Please don't fall for that old chestnut. The CMH by itself covered a vast variety of specialties i.e. Paediatrics, Gynaecology, Obstetrics, A&E, general medical, orthopaedics. The QEMH covered burns & plastics, orthopaedics, oncology, psychiatry and a medical ward too. There was sufficient Consultant cover in those areas and training was in conjunction with some of the big London hospitals. So the premise of " lack of expertise and training" doesn't hold. It was purely financial. I could rant about the amount of patients the CMH saw on a daily basis but it brings back the nightmares of when I was on-call there :frustrated:
 
#12
dui-lai said:
Please don't fall for that old chestnut. The CMH by itself covered a vast variety of specialties i.e. Paediatrics, Gynaecology, Obstetrics, A&E, general medical, orthopaedics. The QEMH covered burns & plastics, orthopaedics, oncology, psychiatry and a medical ward too. There was sufficient Consultant cover in those areas and training was in conjunction with some of the big London hospitals. So the premise of " lack of expertise and training" doesn't hold. It was purely financial.

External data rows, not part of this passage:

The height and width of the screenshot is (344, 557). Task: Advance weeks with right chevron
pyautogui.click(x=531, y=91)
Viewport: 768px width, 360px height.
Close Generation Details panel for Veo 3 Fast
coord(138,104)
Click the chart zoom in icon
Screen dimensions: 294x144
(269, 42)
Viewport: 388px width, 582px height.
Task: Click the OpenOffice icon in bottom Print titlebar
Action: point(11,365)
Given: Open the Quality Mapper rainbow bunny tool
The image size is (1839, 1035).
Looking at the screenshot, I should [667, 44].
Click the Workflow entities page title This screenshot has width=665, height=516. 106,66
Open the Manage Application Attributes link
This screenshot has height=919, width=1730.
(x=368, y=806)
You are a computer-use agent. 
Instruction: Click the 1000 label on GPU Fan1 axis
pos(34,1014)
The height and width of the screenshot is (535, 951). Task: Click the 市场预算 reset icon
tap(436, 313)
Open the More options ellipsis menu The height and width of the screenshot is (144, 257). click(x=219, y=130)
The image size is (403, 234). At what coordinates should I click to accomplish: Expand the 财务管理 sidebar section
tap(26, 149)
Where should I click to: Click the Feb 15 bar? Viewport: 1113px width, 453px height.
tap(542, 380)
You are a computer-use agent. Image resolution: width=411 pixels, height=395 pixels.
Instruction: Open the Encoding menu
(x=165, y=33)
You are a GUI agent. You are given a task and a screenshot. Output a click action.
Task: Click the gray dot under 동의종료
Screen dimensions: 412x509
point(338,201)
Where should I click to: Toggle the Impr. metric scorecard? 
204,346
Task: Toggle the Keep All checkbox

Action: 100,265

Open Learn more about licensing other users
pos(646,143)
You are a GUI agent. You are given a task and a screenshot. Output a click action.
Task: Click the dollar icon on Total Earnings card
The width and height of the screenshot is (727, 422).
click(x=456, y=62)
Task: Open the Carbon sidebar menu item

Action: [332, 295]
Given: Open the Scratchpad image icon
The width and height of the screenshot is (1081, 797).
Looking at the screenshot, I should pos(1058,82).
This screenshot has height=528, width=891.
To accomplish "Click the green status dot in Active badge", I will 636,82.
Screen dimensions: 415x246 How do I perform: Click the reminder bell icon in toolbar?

I could rant about the amount of patients the CMH saw on a daily basis but it brings back the nightmares of when I was on-call there :frustrated:
Quite right, the specialities were there, but (as stated above) I'm sure the volume (or lack of) of cases was a big driver towards the loss of Teaching Hospital status.

dui-lai said:
I could rant about the amount of patients the CMH saw on a daily basis :
D-L; ranting - I can't believe that! However, I remember walking round the CMH and seeing more empty beds than occupied ones.
 
#13
I cannot believe that!!!!! The bed occupancy was in the region of 80-90%, mainly as it was military to cope with an unforeseen influx of casualties. There may have been some empty beds at times but there were times when they were getting patients from other hospitals (Frimley & RSCH, Guildford) and these pushed them to their limits!

And the bloody A&E unit, many times the cause of no sleep!!
 
#14
all mil hospitals in UK were just Fd Hosps inside a brick building - and as Op Granby proved, we couldnt deploy enough staff as they had to look after the patients.

It was a slow process to get them to the surrounding NHS sites, this severely hampered our speed at 'getting out the hanger doors'


IMHO - the worst thing we as a nation ever did was close the military hospitals
 
#16
dui-lai said:
... but there were times when they were getting patients from other hospitals (Frimley & RSCH, Guildford) and these pushed them to their limits!

And the bloody A&E unit, many times the cause of no sleep!!
Sorry, it must have been a different CMH I'd stumbled into.
 
#17
Phillip-Kotler said:
dui-lai said:
... but there were times when they were getting patients from other hospitals (Frimley & RSCH, Guildford) and these pushed them to their limits!

And the bloody A&E unit, many times the cause of no sleep!!
Sorry, it must have been a different CMH I'd stumbled into.
Depends which side of the fence you were on, to what picture you saw :wink:
 
#18
I can't remember the buggers name, but I do recall the DGAMS of the time being wholly behind the plans and briefing at every available juncture about how good it would be for the AMS. I also recall the the main driver for 'civilianising' the AMS, for a myriad of reasons, was the problem of sustaining doctor training. As usual, the needs of all the CEGs were subserviant to that of the medics. DCS 15 just kind of happened as a result of the combined effects of stealth, poor leadership and vision on the part of our hierarchy and a complete failure to recognise the future impact of the planned cuts. Oh well, water under the bridge now, but I do recall the BMHs being pretty good value in any number of ways.